Regular expressions in PHP (PDF)

regex syntax: strings that begin and end with /, such as "/[AEIOU]+/"

function	description
`preg_match(regex, string)`	returns `TRUE` if `string` matches `regex`
`preg_replace(regex, replacement, string)`	returns a new string with all substrings that match `regex` replaced by `replacement`
`preg_split(regex, string)`	returns an array of strings from given `string` broken apart using given `regex` as delimiter (like `explode` but more powerful)
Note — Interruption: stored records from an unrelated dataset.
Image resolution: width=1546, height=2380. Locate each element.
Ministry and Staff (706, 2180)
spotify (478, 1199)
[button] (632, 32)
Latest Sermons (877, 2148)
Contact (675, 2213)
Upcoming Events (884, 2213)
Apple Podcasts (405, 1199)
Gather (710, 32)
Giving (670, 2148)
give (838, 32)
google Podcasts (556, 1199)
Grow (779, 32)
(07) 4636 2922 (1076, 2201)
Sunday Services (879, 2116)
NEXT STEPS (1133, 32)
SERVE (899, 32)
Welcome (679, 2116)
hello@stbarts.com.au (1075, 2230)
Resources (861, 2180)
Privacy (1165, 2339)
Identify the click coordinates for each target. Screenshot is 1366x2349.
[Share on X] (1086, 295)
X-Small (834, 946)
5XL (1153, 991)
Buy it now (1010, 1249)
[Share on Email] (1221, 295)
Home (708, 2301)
PHP form validation w/ regexes

$state = $_REQUEST["state"];
if (!preg_match("/^[A-Z]{2}$/", $state)) {
	print "Error, invalid state submitted.";
}

preg_match and regexes help you to validate parameters
sites often don't want to give a descriptive error message here (why?)

Basic regular expressions

/abc/

in PHP, regexes are strings that begin and end with /
the simplest regexes simply match a particular substring
the above regular expression matches any string containing "abc":
- YES: "abc", "abcdef", "defabc", ".=.abc.=.", ...
- NO: "fedcba", "ab c", "PHP", ...

Wildcards: `.`

A dot . matches any character except a \n line break
- /.oo.y/ matches "Doocy", "goofy", "LooNy", ...
A trailing i at the end of a regex (after the closing /) signifies a case-insensitive match
- /mart/i matches "Marty Stepp", "smart fellow", "WALMART", ...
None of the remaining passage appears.